Please list every line of the data below that contains the word "label", copying each line in full.
--
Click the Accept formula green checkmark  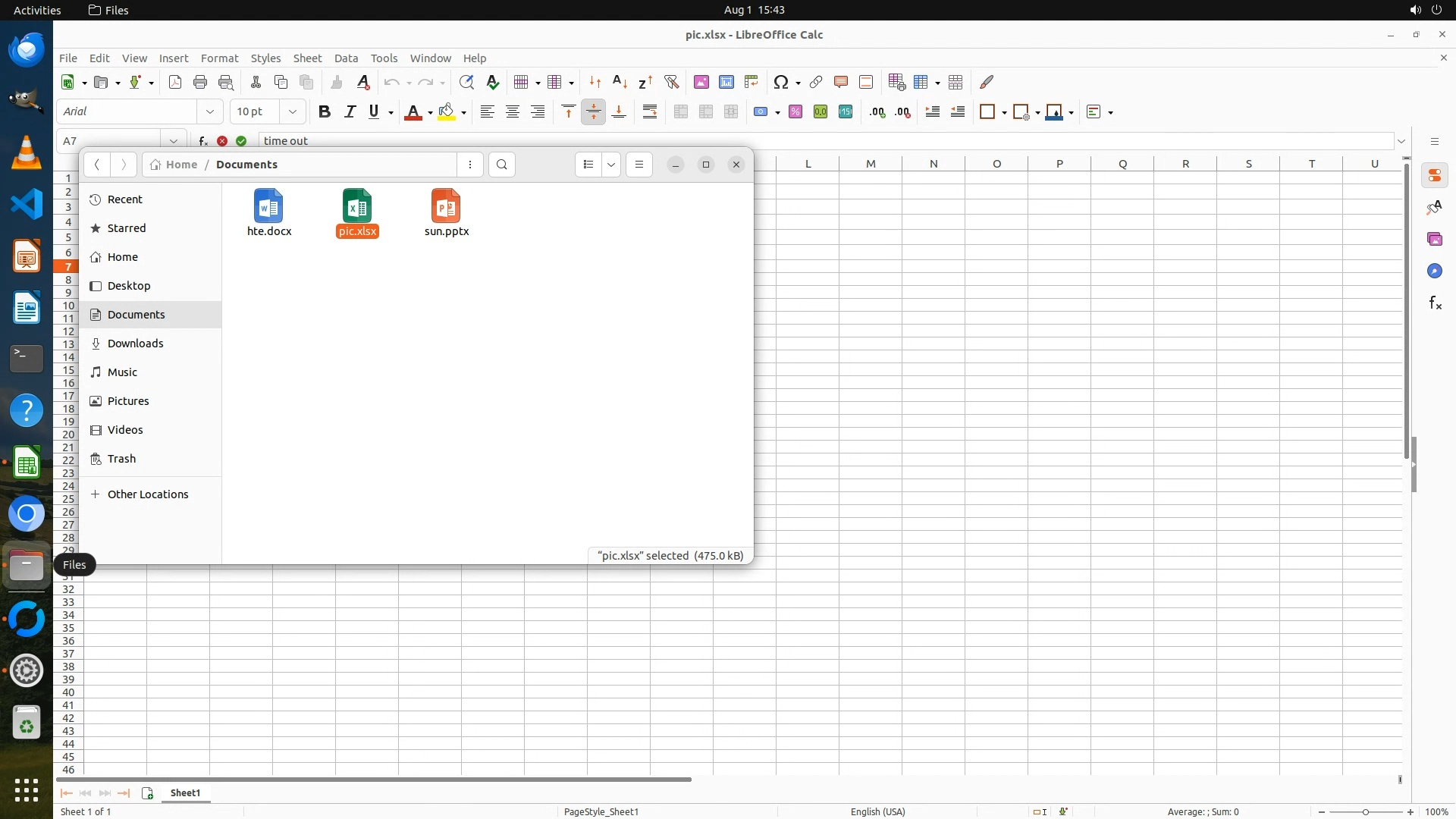tap(241, 141)
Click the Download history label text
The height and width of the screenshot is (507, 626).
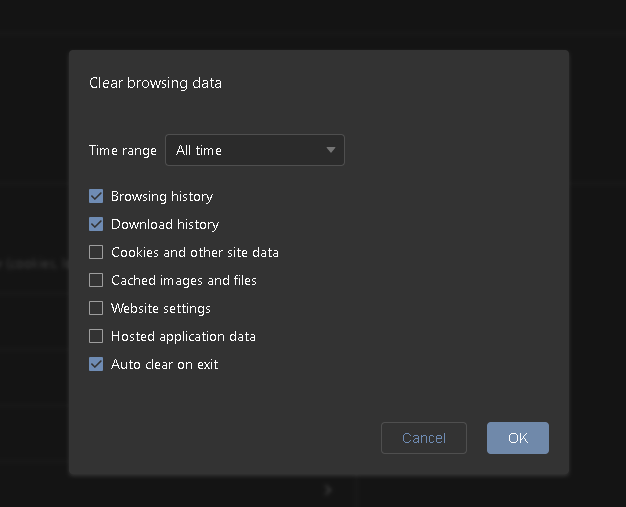click(x=165, y=224)
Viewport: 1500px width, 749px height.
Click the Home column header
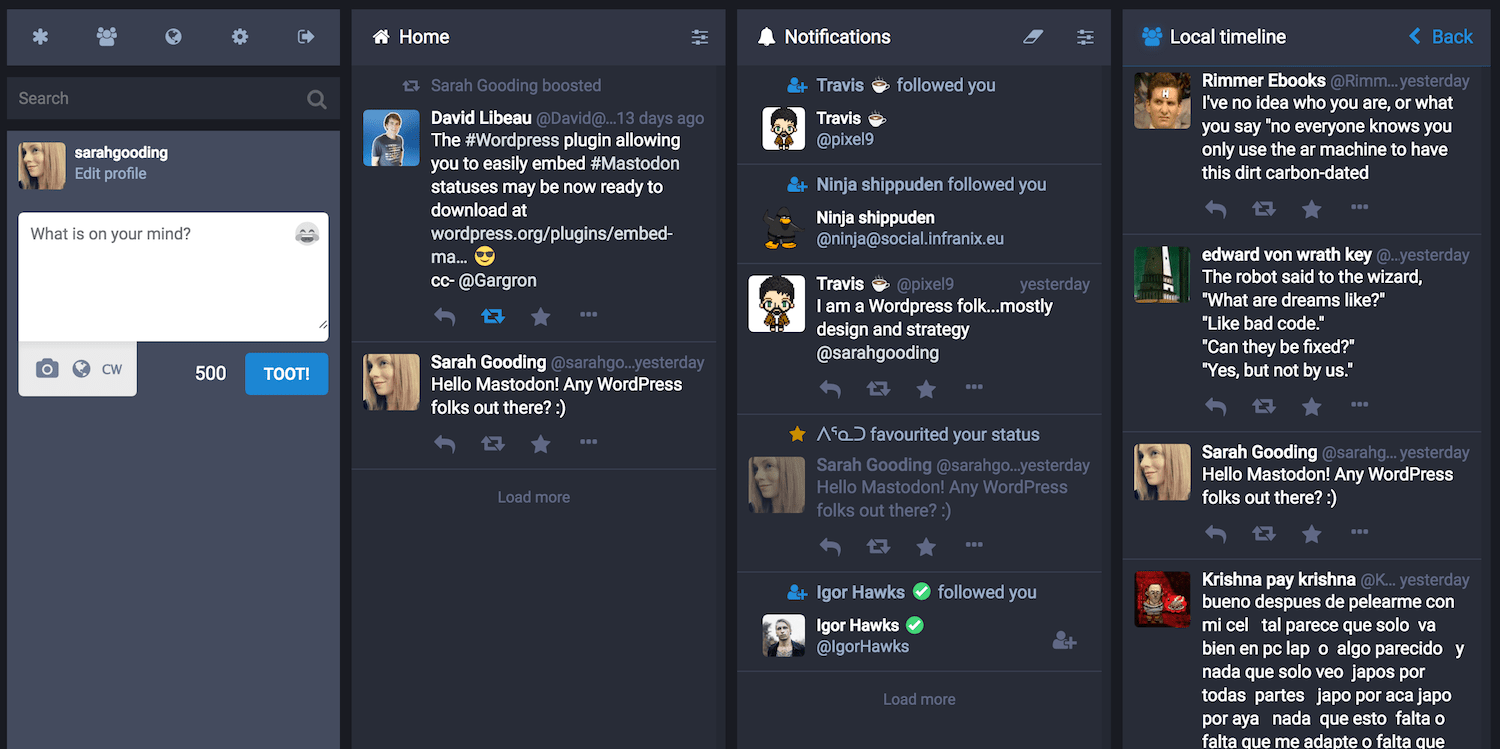[424, 37]
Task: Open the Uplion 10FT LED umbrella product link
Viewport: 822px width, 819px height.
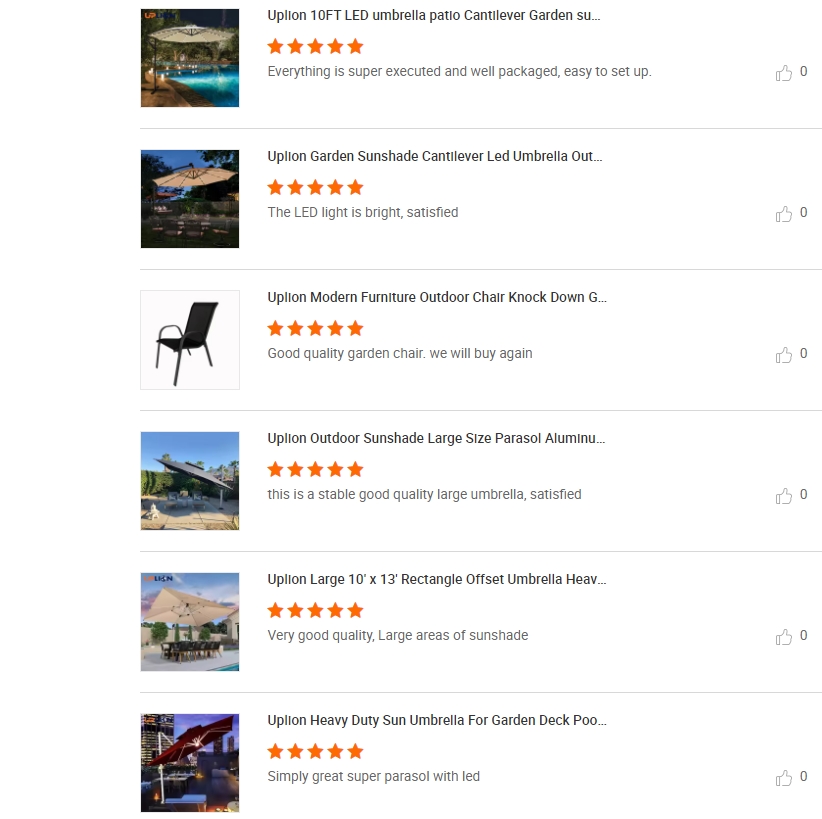Action: 434,15
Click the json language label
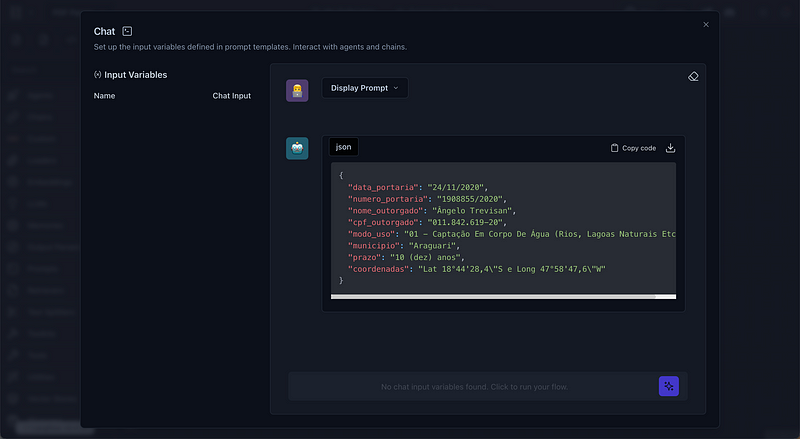 pos(343,147)
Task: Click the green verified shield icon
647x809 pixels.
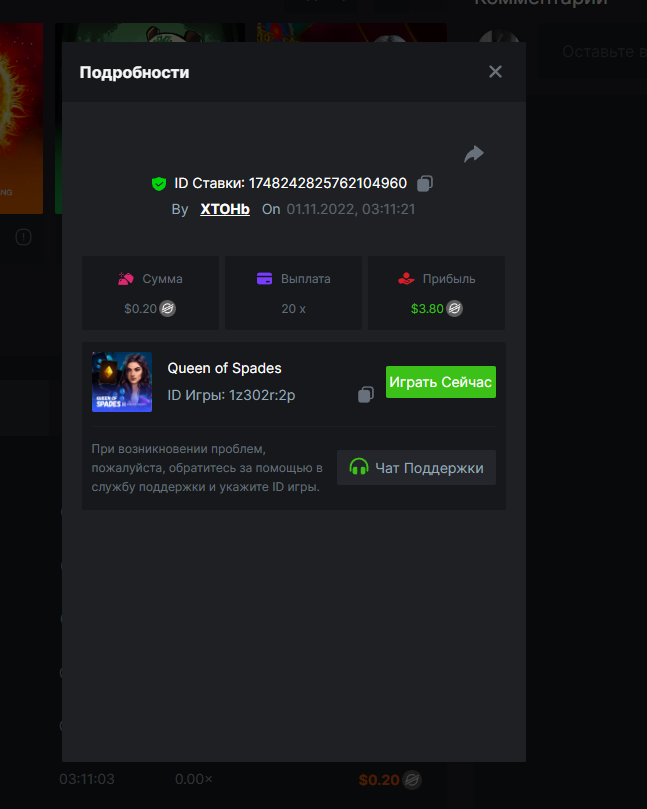Action: pos(158,184)
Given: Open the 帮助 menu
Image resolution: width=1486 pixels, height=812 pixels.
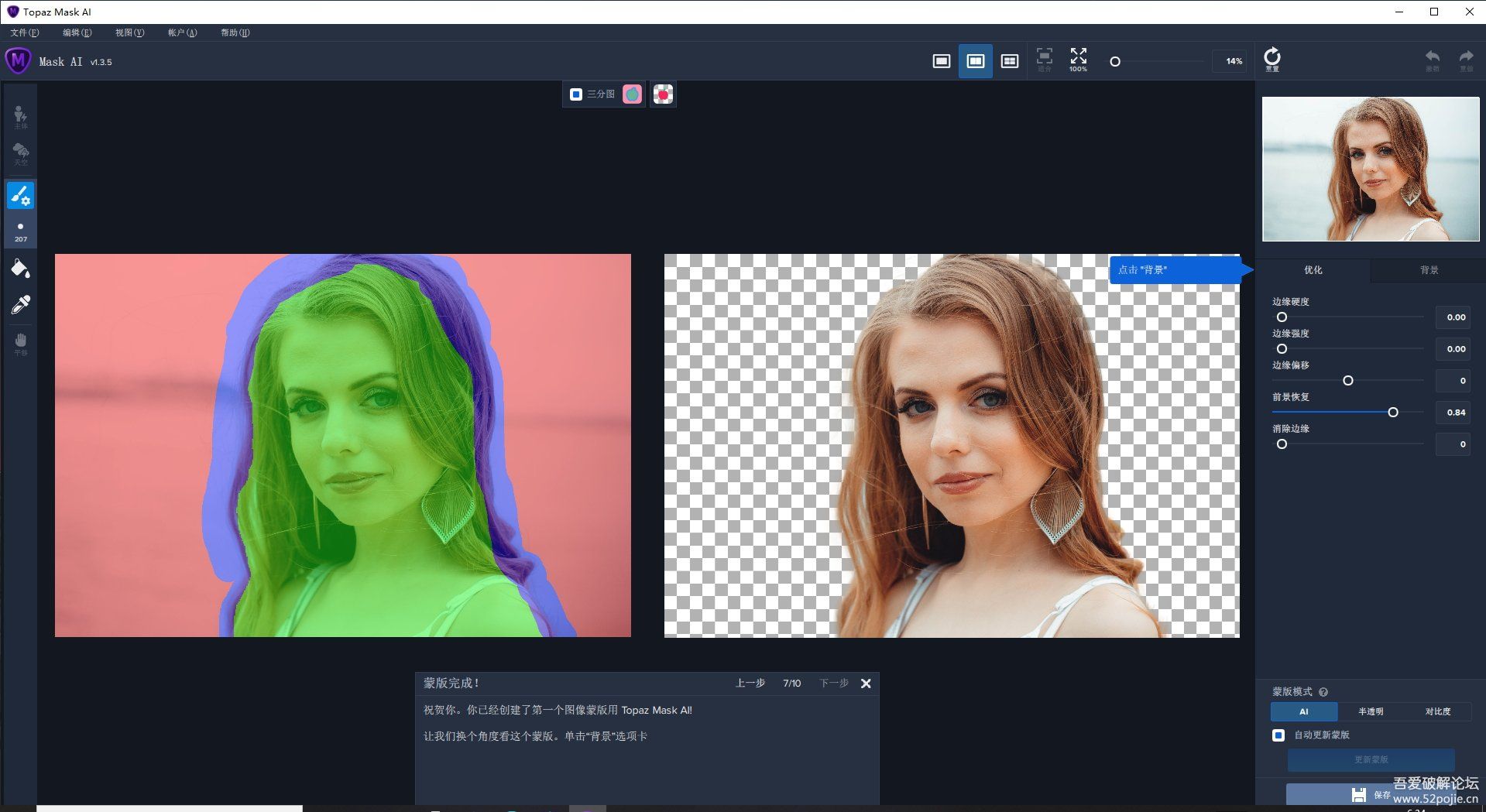Looking at the screenshot, I should click(234, 33).
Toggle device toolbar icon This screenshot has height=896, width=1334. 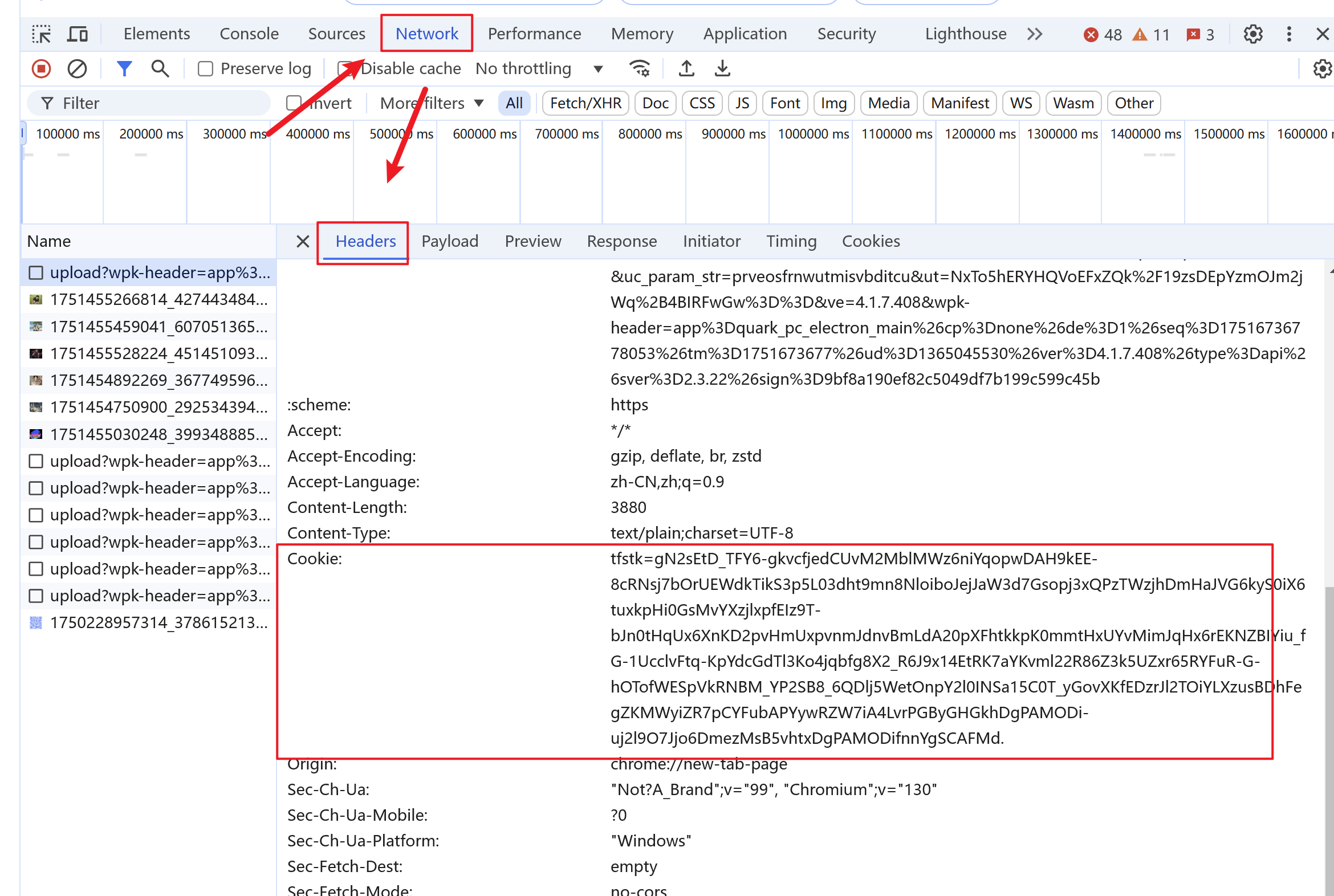click(x=77, y=34)
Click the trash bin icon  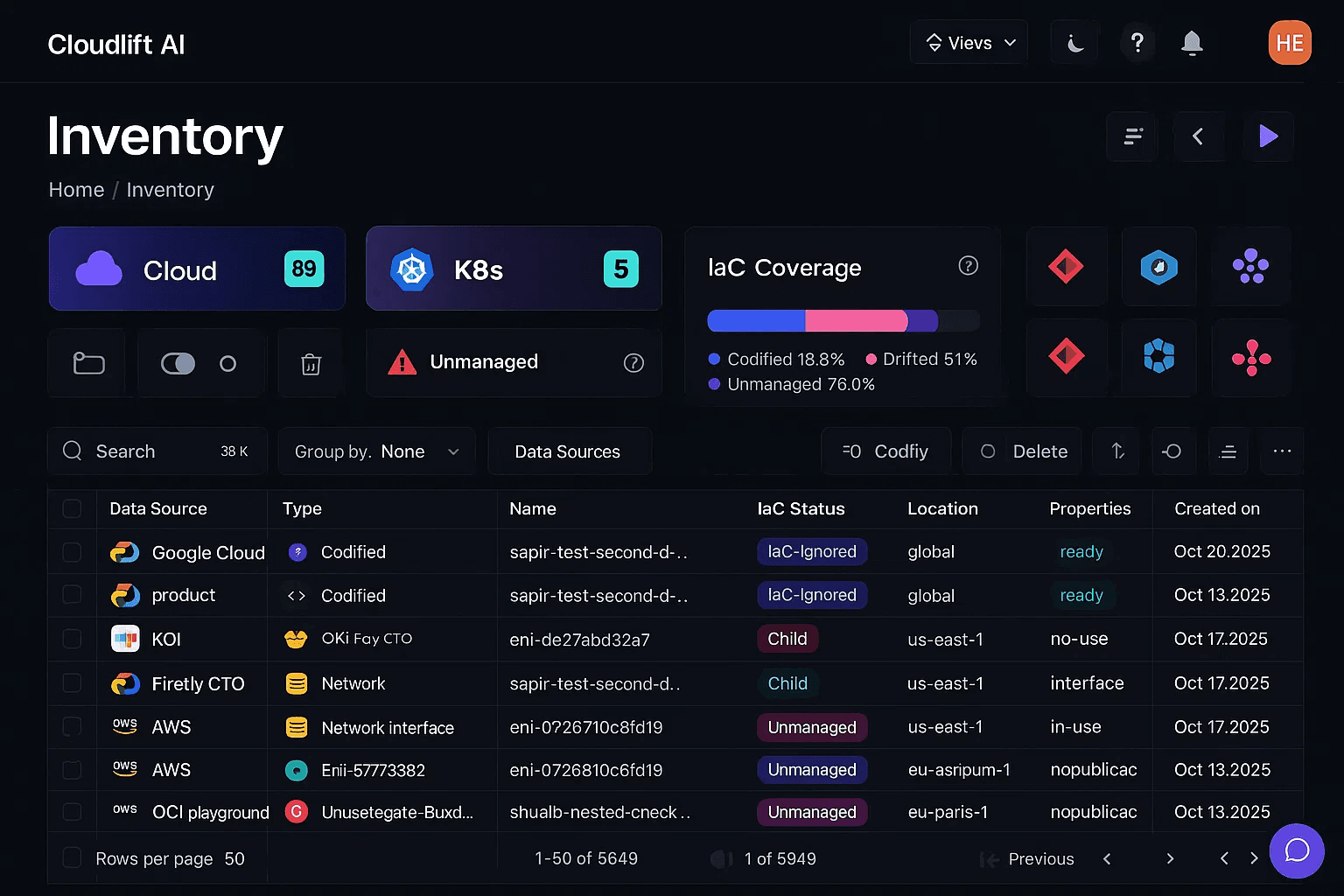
--
- **Complete answer**:
Click the Download history label text
Click the json language label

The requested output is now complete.